## Chemistry: The Molecular Science (5th Edition)

Acid and base used to form this ion, respectively, : $H_3PO_4$ and $Mg(OH)_2$, Complete ionic equation: $2H_3PO_4(aq) + 3Mg(OH)_2(s) -- \gt Mg_3(PO_4)_2 + 6H_2O(l)$ Net ionic equation: $2H_3PO_4(aq) + 3Mg(OH)_2(s) -- \gt Mg_3(PO_4)_2 + 6H_2O(l)$
1. Identify the ions of the salt: $(Mg_3(PO_4)_2)$: $Mg^{2+}$ and $P{O_4}^{3-}$: To the cation, add hydroxide ions: $Mg(OH)_2$; this is the base. To the anion, add hydrogen ions: $H_3PO_4$; this is the acid. 2. Now, write the balanced overall equation between them, which is: $Acid + Base -- \gt Salt + Water$ We already have the salt, so: $H_3PO_4(aq) + Mg(OH)_2(s) -- \gt Mg_3PO_4(s) + H_2O(l)$ ** According to table 3.1, magnesium hydroxide and magnesium phosphate are not soluble in water.

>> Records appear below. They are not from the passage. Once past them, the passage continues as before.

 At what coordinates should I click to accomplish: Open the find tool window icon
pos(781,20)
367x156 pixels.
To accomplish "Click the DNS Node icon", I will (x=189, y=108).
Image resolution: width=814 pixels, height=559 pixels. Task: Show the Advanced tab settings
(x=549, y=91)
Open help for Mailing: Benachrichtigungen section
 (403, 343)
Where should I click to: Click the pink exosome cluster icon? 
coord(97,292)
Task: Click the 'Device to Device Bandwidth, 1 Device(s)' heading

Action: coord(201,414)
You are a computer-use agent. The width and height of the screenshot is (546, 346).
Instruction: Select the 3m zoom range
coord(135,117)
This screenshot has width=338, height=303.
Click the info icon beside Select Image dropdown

Balance the equation: $2H_3PO_4(aq) + 3Mg(OH)_2(s) -- \gt Mg_3PO_4(s) + 6H_2O(l)$ 3. Write the complete ionic equation. - For the completely dissociated/ionized compounds, separate them by their ions: $2H_3PO_4(aq) + 3Mg(OH)_2(s) -- \gt Mg_3PO_4(s) + 6H_2O(l)$ * Phosporic acid is weak, so it is not completely dissociated in water. 4. Remove the repeated ions: $2H_3PO_4(aq) + 3Mg(OH)_2(s) -- \gt Mg_3PO_4(s) + 6H_2O(l)$ This is the net ionic equation.